L40004 Sonstige Polizeivorschriften Oberösterreich;
15 Rechtsüberleitung Unabhängigkeitserklärung Übergangsrecht
Rechtsbereinigung;
40/01 Verwaltungsverfahren;

Norm

Behörden-ÜG Art2 §4 Abs2;
PyhrnautobahnAufenthV Ried Traunkreis Wartberg Krems §1;
ÜG 1929 §15;
VStG §44a lita;
VStG §44a Z1;

Beachte

Miterledigung (miterledigt bzw zur gemeinsamen Entscheidung verbunden): 89/01/0351

Betreff

N gegen Sicherheitsdirektion für das Land Oberösterreich vom 28. Jänner 1988, Zl. St-222/87, und vom 25. November 1987, Zl. St-76/4/87, je betreffend Übertretungen nach § 3 in Verbindung mit § 1 der Verordnung der Bezirkshauptmannschaft Kirchdorf/Krems vom 21. Mai 1987, Zl. Sich-I-148/1987

Spruch

Die angefochtenen Bescheide werden wegen Rechtswidrigkeit ihres Inhaltes aufgehoben.

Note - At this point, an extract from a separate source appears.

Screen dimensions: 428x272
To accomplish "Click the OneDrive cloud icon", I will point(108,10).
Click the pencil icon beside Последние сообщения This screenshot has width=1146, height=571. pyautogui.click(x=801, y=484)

Der Bund hat dem Beschwerdeführer Aufwendungen in der Höhe von S 21.180,-- binnen zwei Wochen bei sonstiger Exekution zu ersetzen; das Kostenmehrbegehren wird abgewiesen.

Begründung

Beide angefochtenen Bescheide ergingen im Instanzenzug.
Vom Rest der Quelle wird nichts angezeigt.